Ementa: APELAÇÃO CÍVEL. MANDADO DE SEGURANÇA. ICMS. EMPRESA DE PEQUENO PORTE. DIFERENCIAL DE ALÍQUOTA. MERCADORIA ORIUNDA DE OUTRA UNIDADE DA FEDERAÇÃO. EFEITOS PATRIMONIAIS PRETÉRITOS. INDEFERIMENTO PARCIAL DA PETIÇÃO INICIAL. A expressão ‘legislação tributária’ compreende as leis, os tratados e as convenções internacionais que versem, no todo ou em parte, sobre tributos e relações jurídicas a eles pertinentes (art. 96 do CTN). Portanto, detém o poder de revogar e modificar a legislação tributária interna, e serão observados pela lei que sobrevenha (art. 98 do CTN).
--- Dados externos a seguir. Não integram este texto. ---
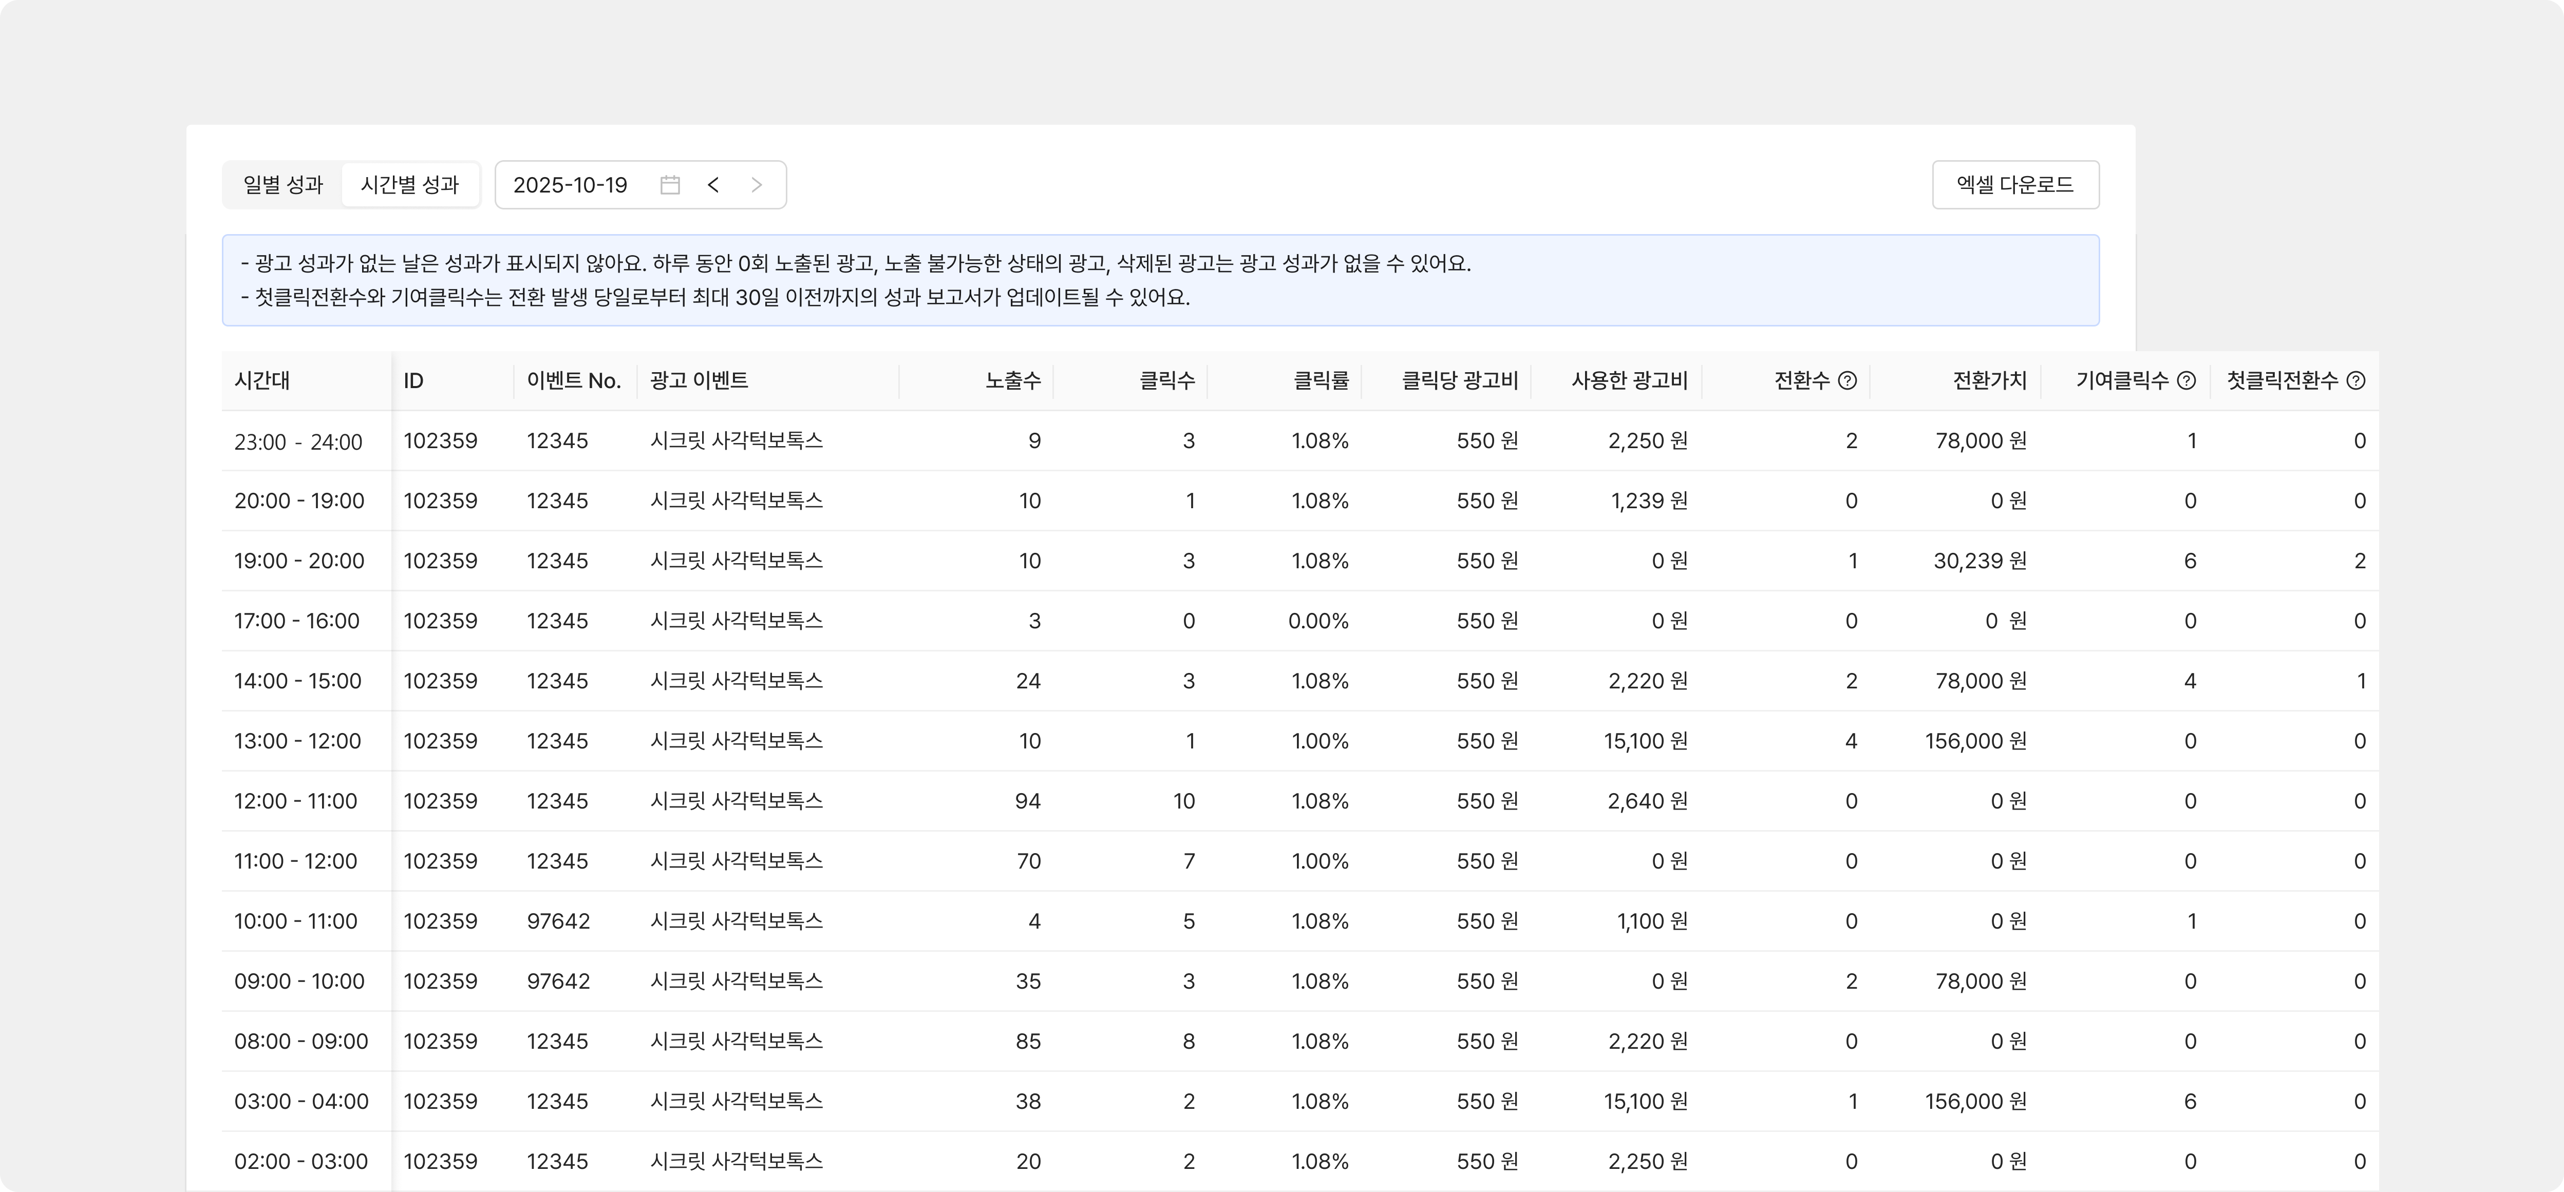Image resolution: width=2564 pixels, height=1192 pixels.
Task: Click 엑셀 다운로드 button
Action: click(x=2015, y=185)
Desta forma, é indiscutível que tem aplicação compulsória o Tratado de Assunção e o Acordo Geral de Tarifas Aduaneira que preveem o tratamento isonômico entre as mercadorias importadas dos países signatários e as operações internas destes produtos. Como a legislação do Estado do Rio Grande do Sul, relativamente aos produtos que compõem a cesta básica, prevê a alíquota de 7%, esta alíquota deve ser a mesma quando da aquisição junto aos países signatários do Tratado de Assunção. Entendimento consagrado no Superior Tribunal de Justiça e deste Tribunal. Não se admite efeitos patrimoniais anteriores à impetração nos termos da Súmula n. 271 e 269 do STF já que o mandado de segurança não é substitutivo da ação de cobrança. Entendimento também adotado pelo Superior Tribunal de Justiça. Apelação provida em parte. Sentença mantida, no mais, em remessa necessária. (Apelação e Reexame Necessário, Nº 70081291007, Vigésima Primeira Câmara Cível, Tribunal de Justiça do RS, Relator: Marco Aurélio Heinz, Julgado em: 05-06-2019).

 Bem, estes são os principais debates jurídicos referentes ao ICMS nas importações. Em breve apresentaremos outros pontos polêmicos da legislação do ICMS.